"Discount", un film dans l'enfer des caissières

La bande d'acteurs de "Discount", en salles mercredi. - Wild Bunch Distribution
Face au mastodonte Taken 3 ou aux oscarisables Foxcatcher et Une merveilleuse histoire du temps, un "petit" film français sort ce mercredi. Discount, dont le titre évoque aussi le budget, moins de 4 millions d'euros, est une comédie sociale et engagée et réjouissante. Elle conte avec humour les péripéties d'employés d'une grande surface, remplacés par des caisses automatiques. Ils décident de récupérer et revendre clandestinement les invendus du magasin. Un film à la Ken Loach qui fait sourire sur des sujets graves comme la pauvreté, le gaspillage alimentaire, la dureté du métier de caissière.
> Un tournage "discount"
Le tournage a duré sept semaines dans une ambiance assez fiévreuse. "Ce qui était assez chouette, c'est qu'on avait l'énergie de nos personnages, parce qu'il fallait tourner 40 plans par jour. Parce qu'on raconte une histoire avec des gens qui se battent pour des valeurs fortes, positives, qui sont dans une forme de rébellion et de désobéissance civile", décrit Sarah Suco qui précise que ce n'était pas pour autant un tournage "low cost".

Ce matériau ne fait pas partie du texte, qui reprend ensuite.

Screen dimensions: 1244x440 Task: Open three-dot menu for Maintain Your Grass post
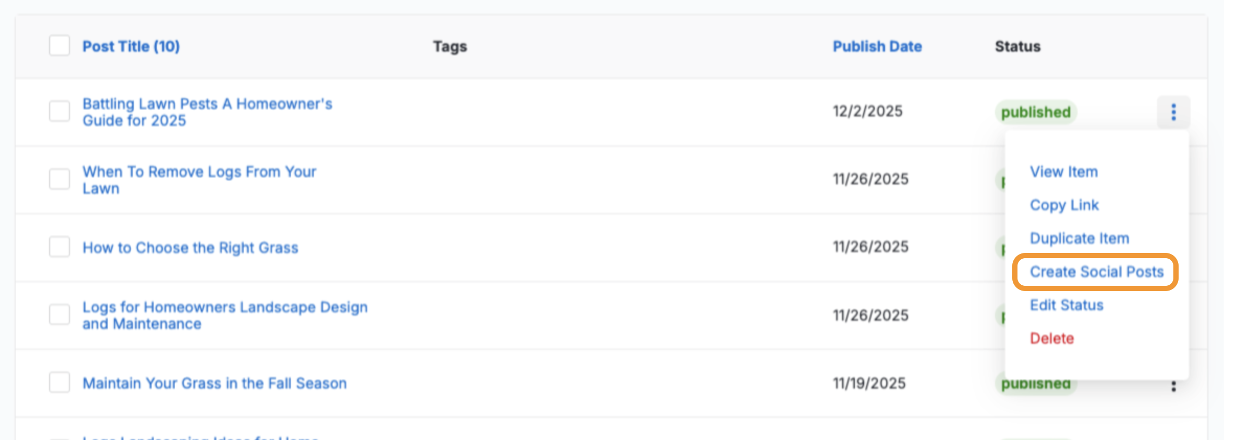point(1173,386)
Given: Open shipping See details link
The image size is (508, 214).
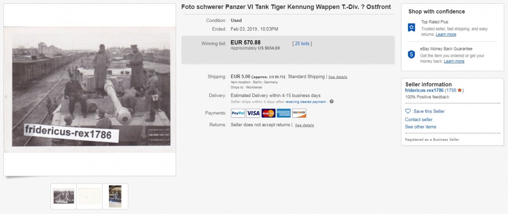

Le budget du film a pu être complété grâce au crowdfunding: 25.400 euros ont ainsi été réunis par le biais du site touscoprod. "On est partis sans distributeurs, je ne savais même pas si on allait sortir le film au cinéma", évoque Louis-Julien Petit, le réalisateur.
> Une "bande" d'acteurs
Discount est avant tout un film de troupe. Les acteurs ne se connaissaient pas avant de commencer le tournage, mais l'alchimie a été immédiate. "Quand on a réuni les acteurs, explique Louis-Julien Petit, il y a eu une très belle rencontre entre eux et une complémentarité, une écoute. Je crois que chacun est tombé un peu amoureux de l'autre". Ce que confirme l'acteur Pascal Demolon: "en se rencontrant, très vite on s'est aperçu qu'il était temps qu'on se rencontre". C'était "pareil pour les techniciens", confie la comédienne Corinne Masiero, qui raconte que "tous les matins il y avait une ambiance qui amenait à la rigolade et à l'échange".
Le réalisateur a "donné une note qui a fait vibrer un peu tout le monde, nous comme les autres. Les autres ce sont ceux qui apportent cette plus-value, ce qu'on appelle les acteurs de complément. Ils font vibrer le film de manière touchante et humaine. Et drôle aussi", rappelle Pascal Demolon.
Car sur le tournage de Discount, il n'y a pas eu d'acteurs-diva. "Je n'aime pas la starification des acteurs", souligne Louis-Julien Petit. "Il traite tout le monde pareil, il a retiré la sacralité de l'acteur dans sa loge. Il a mis tout le monde au même niveau, ce qui fait qu'on fait corps avec les figurants. Tout a une importance", témoigne le comédien Olivier Barthélémy.
> Un film engagé et solidaire
"Ce n'est pas un film politique, pas un film militant, mais les principales valeurs qu'il véhicule c'est l'entraide, la solidarité, la rébellion positive, des gens qui deviennent du jour au lendemain des héros malgré eux et ça c'est engagé", souligne l'actrice Sarah Suco.
"Ce qui unit tous ces employés de libre-service, c’est la peur", évoque dans Challenge le réalisateur, qui dit s'être inspiré du blog Le salaire de la peur. "La pressurisation dans le hard discount, c'est quelque chose qui existe. Tout ce qui est dans le film, ce sont des choses que j'ai vues et lues". La sociologue Sophie Bernard, interrogée par le HuffPost décrit ainsi les caissières comme les "OS du tertiaire", la caisse étant à la caissière ce que la machine est à l'ouvrier.
"Si le film arrive à faire l'interface entre des gens en précarité, des associations qui en ont vraiment besoin et des grandes-surface obligées à contre-coeur de javelliser des produits... j'essaie de mettre sur la table ce petit chaînon qui manque entre les gens qui en ont vraiment besoin et cette nourriture qui est gaspillée", explique-t-il Louis-Julien Petit. Les recettes publicitaires générées par la bande-annonce diffusée sur Allociné seront reversées aux Restos du coeur.
> François Hollande a failli voir le film
Une projection de Discount était prévue à l'Elysée le 7 janvier dernier, en présence des acteurs. L'attentat contre la rédaction de Charlie Hebdo a bousculé l'agenda du président de la République, qui a dû repousser le visionnage du film. "Moi, je ne fais pas un film pour que le président le regarde, s'il veut le regarder tant mieux, mais ce qui est plus important pour moi, c'est d'aller voir la réaction des gens dans les tournées qu'on fait un peu partout", estime Corinne Masiero.